Where the line containing "600x502 pixels. At" appears below, begin there and reproduce each line exactly through the last one, omitting pictures.

[[ Dataset open ]]

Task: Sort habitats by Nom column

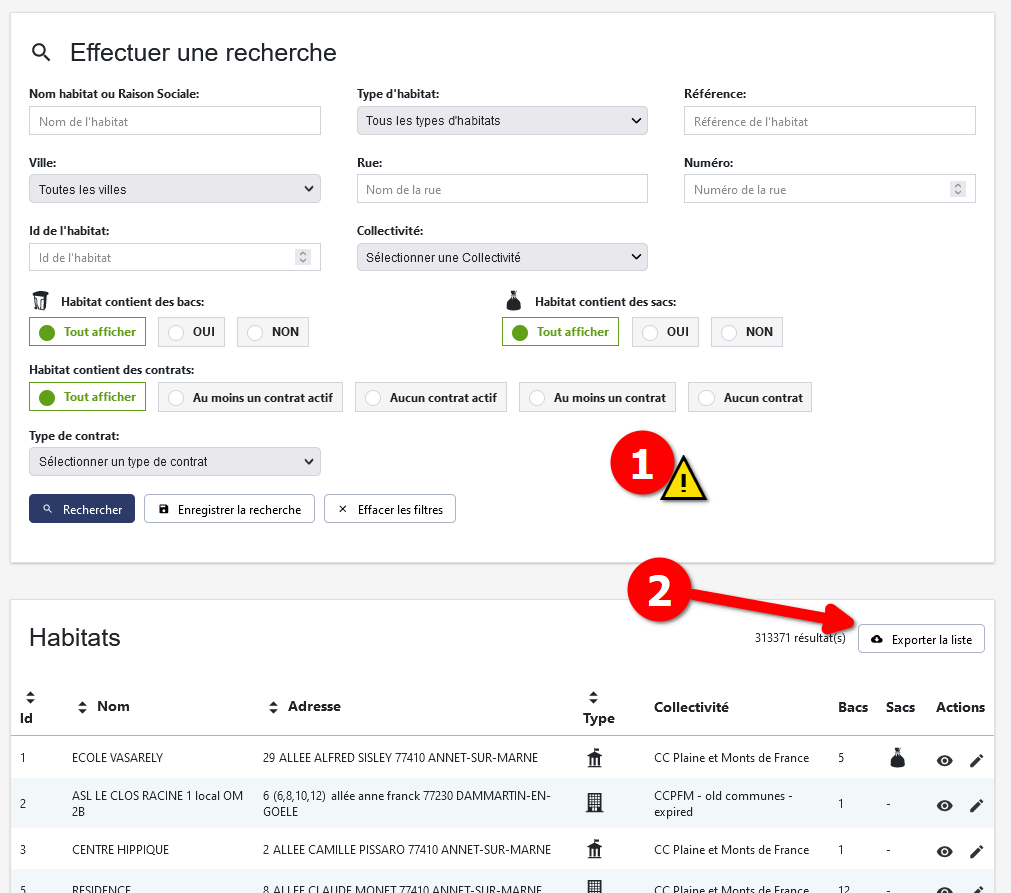Action: point(82,707)
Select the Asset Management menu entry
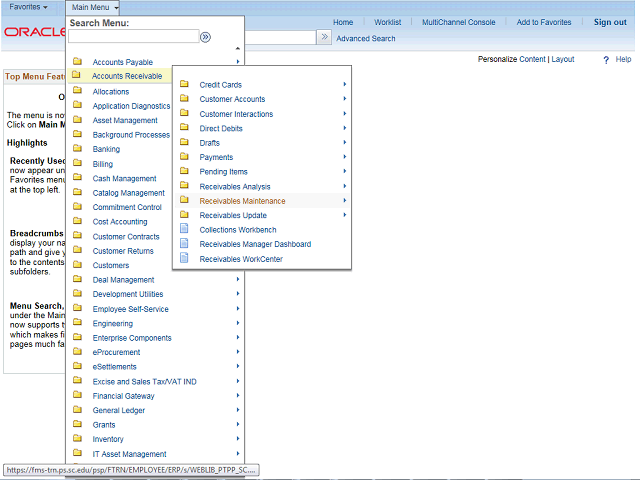 (125, 120)
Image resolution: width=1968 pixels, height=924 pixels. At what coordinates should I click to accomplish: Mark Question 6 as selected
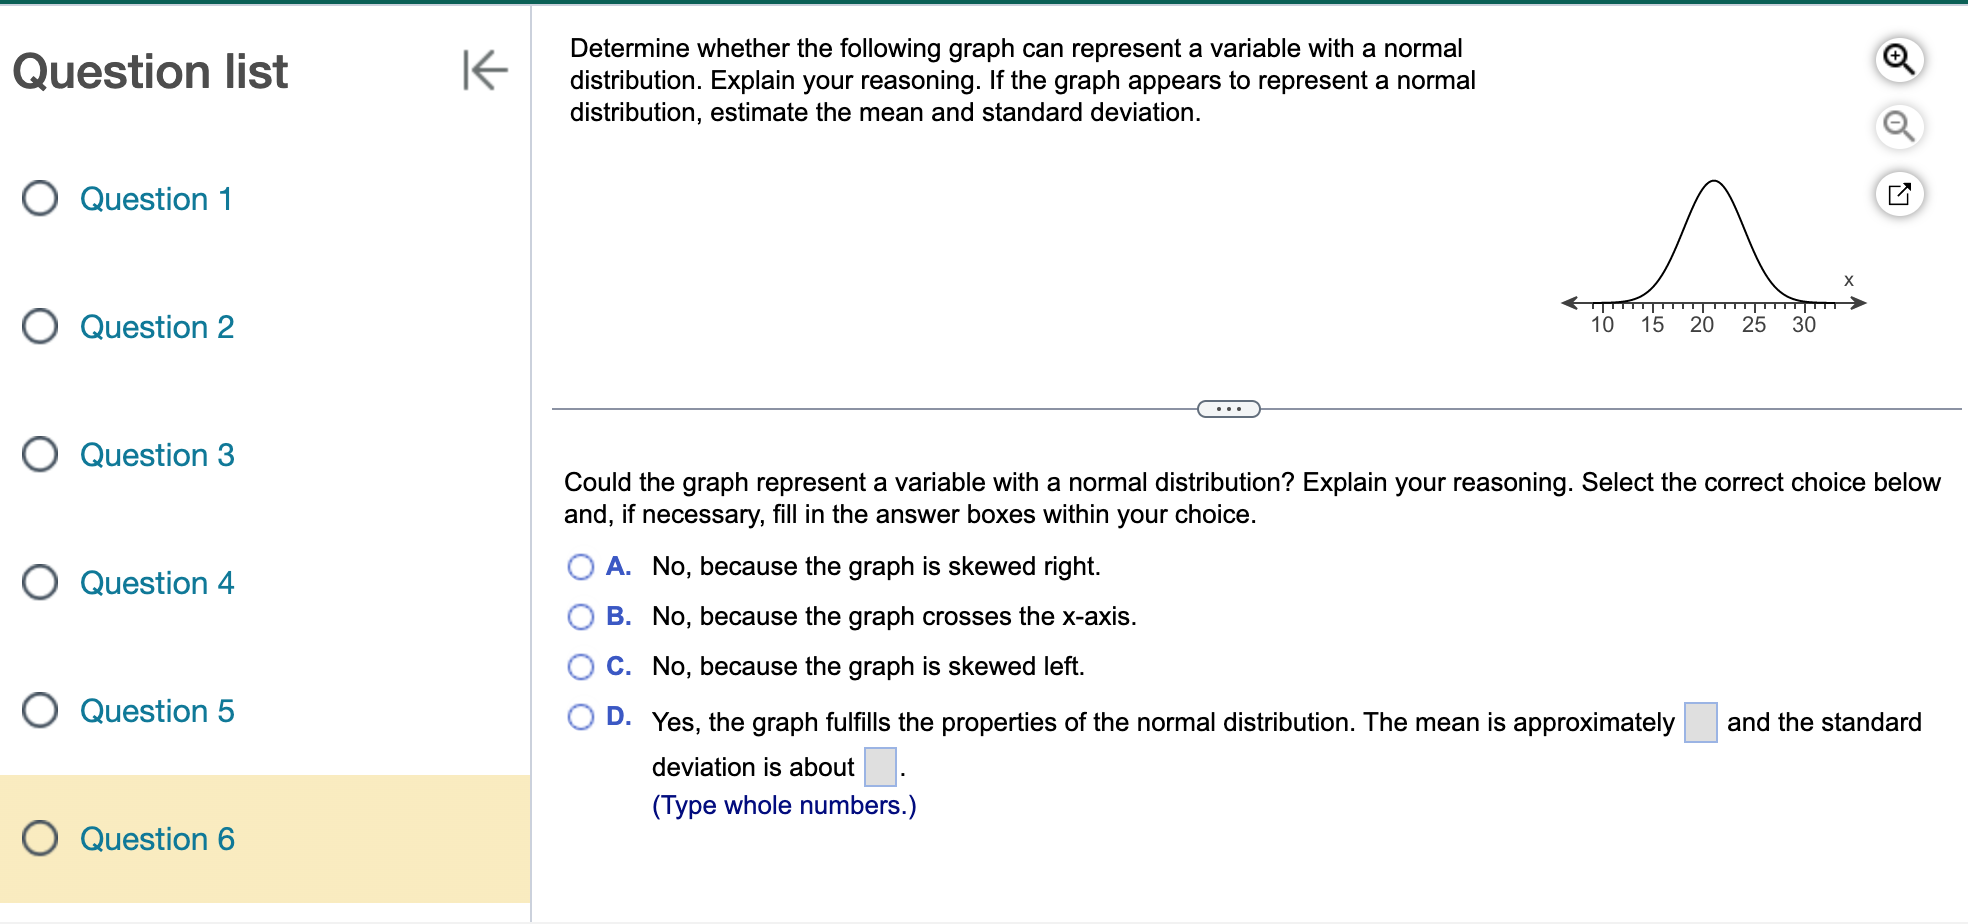(x=39, y=839)
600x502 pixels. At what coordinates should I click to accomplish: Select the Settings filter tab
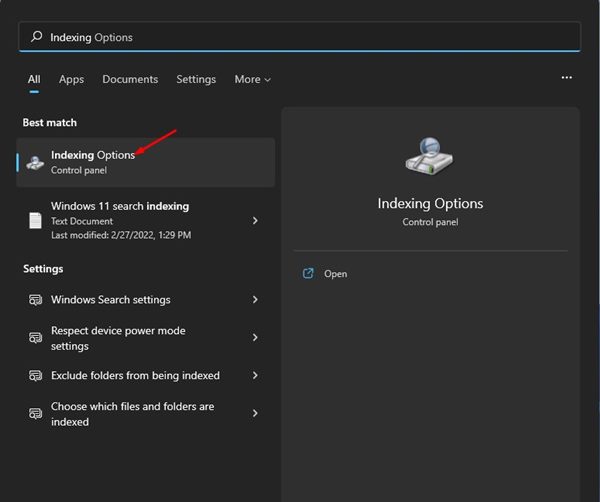coord(196,79)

[[ Dataset closed ]]

_Expected output_.
600x502 pixels. At what coordinates should I click to accomplish: Select the Settings filter tab
coord(196,79)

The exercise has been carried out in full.